Jedenfalls sorgte der Song für einen guten Kontrast. Nach diesem leichten Stück
kam erstmals Nad Sylvan auf die Bühne und sang STAR OF SIRIUS, und hier
konnte er sofort überzeugen. Er machte seine Sache gesanglich sehr gut und
stand einem Phil Collins in nichts nach.
Zum Ende des ersten Blocks gab es
noch einmal drei essentielle Stücke aus seinem Solowerk. Den Anfang machte hier
ACE OF WANDS, welches ohne Vorankündigung direkt von STAR OF SIRIUS
aus über ging. Dieses farbenfrohe Instrumental darf natürlich bei keinem
Hackett-Konzert fehlen, und auch diese Mal war es ein echtes Highlight. Die
Band uns Steve selbst zelebrierten diesen Song mit einer unglaublichen
Lebensfreude, das es einfach Spaß macht, dem zuzuhören. Das anschließende
Ticken der Uhren kündigte das dunkle, wuchtige CLOCKS an. Durch das
Verwenden von reichlichen Mellotron-Streichern und Basspedalen, wird hier eine
bedrohliche Stimmung erzeugt, welche sich dann schlagartig entlädt.

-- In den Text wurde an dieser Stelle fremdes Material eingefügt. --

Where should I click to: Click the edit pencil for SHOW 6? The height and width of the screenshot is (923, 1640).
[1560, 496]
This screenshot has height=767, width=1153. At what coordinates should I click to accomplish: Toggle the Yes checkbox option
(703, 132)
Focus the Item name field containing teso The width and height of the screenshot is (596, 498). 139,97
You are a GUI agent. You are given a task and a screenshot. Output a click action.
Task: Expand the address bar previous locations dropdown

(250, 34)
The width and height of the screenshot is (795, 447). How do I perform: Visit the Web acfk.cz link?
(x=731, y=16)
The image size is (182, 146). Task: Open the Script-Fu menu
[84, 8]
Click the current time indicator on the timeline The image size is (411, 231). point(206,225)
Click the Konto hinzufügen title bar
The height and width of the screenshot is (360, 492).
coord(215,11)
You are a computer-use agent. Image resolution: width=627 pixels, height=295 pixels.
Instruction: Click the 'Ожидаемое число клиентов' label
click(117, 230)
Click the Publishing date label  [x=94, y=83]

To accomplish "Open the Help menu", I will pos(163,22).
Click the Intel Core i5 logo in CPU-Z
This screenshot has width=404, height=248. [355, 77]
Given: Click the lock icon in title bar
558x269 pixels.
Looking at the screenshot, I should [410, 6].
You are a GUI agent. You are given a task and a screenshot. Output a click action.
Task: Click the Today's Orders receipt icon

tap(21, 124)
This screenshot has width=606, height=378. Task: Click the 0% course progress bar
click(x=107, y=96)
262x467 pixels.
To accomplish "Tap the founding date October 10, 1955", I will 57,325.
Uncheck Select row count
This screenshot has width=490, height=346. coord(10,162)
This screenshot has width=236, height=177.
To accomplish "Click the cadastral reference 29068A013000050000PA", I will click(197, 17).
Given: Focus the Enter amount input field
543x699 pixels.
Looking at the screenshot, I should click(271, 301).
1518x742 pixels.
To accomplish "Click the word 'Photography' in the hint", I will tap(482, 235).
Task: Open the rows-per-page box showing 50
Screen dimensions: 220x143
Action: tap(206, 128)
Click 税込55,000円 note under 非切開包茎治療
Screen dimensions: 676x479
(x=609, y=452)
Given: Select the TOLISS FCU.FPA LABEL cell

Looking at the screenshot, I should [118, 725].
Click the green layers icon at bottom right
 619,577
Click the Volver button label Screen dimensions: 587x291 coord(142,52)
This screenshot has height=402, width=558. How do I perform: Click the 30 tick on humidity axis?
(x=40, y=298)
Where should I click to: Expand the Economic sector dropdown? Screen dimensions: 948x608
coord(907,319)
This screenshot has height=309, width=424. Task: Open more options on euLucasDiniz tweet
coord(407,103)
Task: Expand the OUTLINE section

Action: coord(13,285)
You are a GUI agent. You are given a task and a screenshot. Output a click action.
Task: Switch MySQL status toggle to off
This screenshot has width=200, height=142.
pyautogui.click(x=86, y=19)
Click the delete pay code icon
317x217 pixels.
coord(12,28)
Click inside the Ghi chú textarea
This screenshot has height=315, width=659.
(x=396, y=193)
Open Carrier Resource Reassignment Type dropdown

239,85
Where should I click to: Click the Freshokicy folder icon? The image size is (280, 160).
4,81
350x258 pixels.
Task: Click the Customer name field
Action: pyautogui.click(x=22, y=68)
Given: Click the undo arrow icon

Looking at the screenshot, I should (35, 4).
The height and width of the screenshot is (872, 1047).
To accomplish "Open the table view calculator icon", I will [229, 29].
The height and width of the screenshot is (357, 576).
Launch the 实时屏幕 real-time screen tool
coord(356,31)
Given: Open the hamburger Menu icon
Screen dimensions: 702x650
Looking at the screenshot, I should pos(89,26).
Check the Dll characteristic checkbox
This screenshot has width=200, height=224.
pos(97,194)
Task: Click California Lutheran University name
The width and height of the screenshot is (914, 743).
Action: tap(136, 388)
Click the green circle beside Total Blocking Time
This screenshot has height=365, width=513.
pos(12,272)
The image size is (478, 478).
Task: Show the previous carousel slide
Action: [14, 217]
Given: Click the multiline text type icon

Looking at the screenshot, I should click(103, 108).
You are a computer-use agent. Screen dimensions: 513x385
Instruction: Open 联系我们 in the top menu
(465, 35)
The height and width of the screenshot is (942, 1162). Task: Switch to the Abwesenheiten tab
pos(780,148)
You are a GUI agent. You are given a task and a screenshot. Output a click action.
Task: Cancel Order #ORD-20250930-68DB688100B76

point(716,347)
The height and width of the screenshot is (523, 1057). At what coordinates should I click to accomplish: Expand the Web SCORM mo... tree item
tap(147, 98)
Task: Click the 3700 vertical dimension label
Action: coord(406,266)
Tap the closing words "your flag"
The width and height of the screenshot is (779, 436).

Hervorzuheben ist hier wieder einmal Gary O’Toole, denn sein Drumsolo am Ende
von CLOCKS ist grandios. Zum Schluss folgte dann noch der
Instrumentalteil von SHADOW OF THE HIEROPHANT, und hier gab die Band
noch mal alles. Großartig präsentierten uns die fünf Musiker dieses Stück und
am man wollte man eigentlich, das es damit nicht aufhört. Nach diesen
großartigen Stücken war man regelrecht außer Atem, aber auch sehr zufrieden,
denn der erste Teil des Konzertes bot uns ein abwechslungsreiches Programm.
Neben den fünf Stücken seines aktuellen Soloalbums Wolflight wurden die
wichtigsten Stücke seines recht umfangreichen Oeuvres gespielt, sodass so gut
wie jeder daran Gefallen gefunden heben darf.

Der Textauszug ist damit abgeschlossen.